Reproduce each entry exactly.

[Saved data entries]
=====
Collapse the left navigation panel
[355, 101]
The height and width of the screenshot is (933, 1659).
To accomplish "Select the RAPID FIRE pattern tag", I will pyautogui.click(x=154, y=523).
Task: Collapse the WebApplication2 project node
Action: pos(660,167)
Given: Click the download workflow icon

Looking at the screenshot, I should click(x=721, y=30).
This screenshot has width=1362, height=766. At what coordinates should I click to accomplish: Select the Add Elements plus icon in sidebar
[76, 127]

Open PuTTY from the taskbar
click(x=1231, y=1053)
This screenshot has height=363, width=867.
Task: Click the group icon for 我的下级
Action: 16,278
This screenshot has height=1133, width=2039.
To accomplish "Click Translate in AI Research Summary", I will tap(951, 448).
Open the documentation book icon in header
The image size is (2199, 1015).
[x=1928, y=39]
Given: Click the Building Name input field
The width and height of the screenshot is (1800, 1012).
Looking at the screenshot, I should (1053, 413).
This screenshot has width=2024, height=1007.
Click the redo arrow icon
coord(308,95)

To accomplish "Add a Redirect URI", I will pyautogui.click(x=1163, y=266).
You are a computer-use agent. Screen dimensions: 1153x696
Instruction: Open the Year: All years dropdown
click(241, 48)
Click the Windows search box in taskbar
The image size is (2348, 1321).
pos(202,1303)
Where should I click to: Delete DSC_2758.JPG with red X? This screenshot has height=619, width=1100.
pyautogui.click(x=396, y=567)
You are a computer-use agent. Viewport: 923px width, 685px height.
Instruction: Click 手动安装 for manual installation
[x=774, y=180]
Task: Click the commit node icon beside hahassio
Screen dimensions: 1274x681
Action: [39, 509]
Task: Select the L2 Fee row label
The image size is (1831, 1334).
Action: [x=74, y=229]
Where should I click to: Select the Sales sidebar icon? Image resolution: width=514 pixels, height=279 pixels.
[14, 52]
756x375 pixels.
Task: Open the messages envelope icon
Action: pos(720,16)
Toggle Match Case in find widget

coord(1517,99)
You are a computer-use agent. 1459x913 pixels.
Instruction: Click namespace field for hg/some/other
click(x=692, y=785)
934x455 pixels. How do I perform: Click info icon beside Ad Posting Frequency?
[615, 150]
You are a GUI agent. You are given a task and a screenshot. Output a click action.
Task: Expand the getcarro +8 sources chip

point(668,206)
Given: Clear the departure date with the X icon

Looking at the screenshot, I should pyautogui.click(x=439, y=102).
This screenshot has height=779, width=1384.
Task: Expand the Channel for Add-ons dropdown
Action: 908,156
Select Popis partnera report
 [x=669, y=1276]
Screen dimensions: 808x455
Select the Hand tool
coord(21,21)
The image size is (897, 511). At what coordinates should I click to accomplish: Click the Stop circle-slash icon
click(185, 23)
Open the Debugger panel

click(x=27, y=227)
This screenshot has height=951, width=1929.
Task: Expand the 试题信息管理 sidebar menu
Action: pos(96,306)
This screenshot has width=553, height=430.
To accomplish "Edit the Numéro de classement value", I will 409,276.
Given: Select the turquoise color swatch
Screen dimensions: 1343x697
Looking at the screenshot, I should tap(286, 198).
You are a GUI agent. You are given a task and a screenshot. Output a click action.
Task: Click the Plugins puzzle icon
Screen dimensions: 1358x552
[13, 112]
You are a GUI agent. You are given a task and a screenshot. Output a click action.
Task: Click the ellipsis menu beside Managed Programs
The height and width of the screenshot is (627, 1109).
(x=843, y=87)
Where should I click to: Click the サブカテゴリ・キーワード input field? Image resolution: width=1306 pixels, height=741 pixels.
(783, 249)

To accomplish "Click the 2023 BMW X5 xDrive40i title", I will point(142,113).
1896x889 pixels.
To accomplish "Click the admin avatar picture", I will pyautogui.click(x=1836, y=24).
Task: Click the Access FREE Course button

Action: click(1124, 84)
=====
Exercise solution =>
Collapse the left navigation panel
[355, 101]
The height and width of the screenshot is (933, 1659).
To accomplish "Select the RAPID FIRE pattern tag", I will pyautogui.click(x=154, y=523).
Task: Collapse the WebApplication2 project node
Action: pos(660,167)
Given: Click the download workflow icon

Looking at the screenshot, I should click(x=721, y=30).
This screenshot has width=1362, height=766. At what coordinates should I click to accomplish: Select the Add Elements plus icon in sidebar
[76, 127]

Open PuTTY from the taskbar
click(x=1231, y=1053)
This screenshot has height=363, width=867.
Task: Click the group icon for 我的下级
Action: 16,278
This screenshot has height=1133, width=2039.
To accomplish "Click Translate in AI Research Summary", I will tap(951, 448).
Open the documentation book icon in header
The image size is (2199, 1015).
[x=1928, y=39]
Given: Click the Building Name input field
The width and height of the screenshot is (1800, 1012).
Looking at the screenshot, I should (1053, 413).
This screenshot has width=2024, height=1007.
Click the redo arrow icon
coord(308,95)

To accomplish "Add a Redirect URI", I will pyautogui.click(x=1163, y=266).
You are a computer-use agent. Screen dimensions: 1153x696
Instruction: Open the Year: All years dropdown
click(241, 48)
Click the Windows search box in taskbar
The image size is (2348, 1321).
pos(202,1303)
Where should I click to: Delete DSC_2758.JPG with red X? This screenshot has height=619, width=1100.
pyautogui.click(x=396, y=567)
You are a computer-use agent. Viewport: 923px width, 685px height.
Instruction: Click 手动安装 for manual installation
[x=774, y=180]
Task: Click the commit node icon beside hahassio
Screen dimensions: 1274x681
Action: [39, 509]
Task: Select the L2 Fee row label
The image size is (1831, 1334).
Action: [x=74, y=229]
Where should I click to: Select the Sales sidebar icon? Image resolution: width=514 pixels, height=279 pixels.
[14, 52]
756x375 pixels.
Task: Open the messages envelope icon
Action: pos(720,16)
Toggle Match Case in find widget

coord(1517,99)
You are a computer-use agent. 1459x913 pixels.
Instruction: Click namespace field for hg/some/other
click(x=692, y=785)
934x455 pixels. How do I perform: Click info icon beside Ad Posting Frequency?
[615, 150]
You are a GUI agent. You are given a task and a screenshot. Output a click action.
Task: Expand the getcarro +8 sources chip

point(668,206)
Given: Clear the departure date with the X icon

Looking at the screenshot, I should pyautogui.click(x=439, y=102).
This screenshot has height=779, width=1384.
Task: Expand the Channel for Add-ons dropdown
Action: 908,156
Select Popis partnera report
 [x=669, y=1276]
Screen dimensions: 808x455
Select the Hand tool
coord(21,21)
The image size is (897, 511). At what coordinates should I click to accomplish: Click the Stop circle-slash icon
click(185, 23)
Open the Debugger panel

click(x=27, y=227)
This screenshot has height=951, width=1929.
Task: Expand the 试题信息管理 sidebar menu
Action: pos(96,306)
This screenshot has width=553, height=430.
To accomplish "Edit the Numéro de classement value", I will 409,276.
Given: Select the turquoise color swatch
Screen dimensions: 1343x697
Looking at the screenshot, I should tap(286, 198).
You are a GUI agent. You are given a task and a screenshot. Output a click action.
Task: Click the Plugins puzzle icon
Screen dimensions: 1358x552
[13, 112]
You are a GUI agent. You are given a task and a screenshot. Output a click action.
Task: Click the ellipsis menu beside Managed Programs
The height and width of the screenshot is (627, 1109).
(x=843, y=87)
Where should I click to: Click the サブカテゴリ・キーワード input field? Image resolution: width=1306 pixels, height=741 pixels.
(783, 249)

To accomplish "Click the 2023 BMW X5 xDrive40i title", I will point(142,113).
1896x889 pixels.
To accomplish "Click the admin avatar picture", I will pyautogui.click(x=1836, y=24).
Task: Click the Access FREE Course button

Action: click(1124, 84)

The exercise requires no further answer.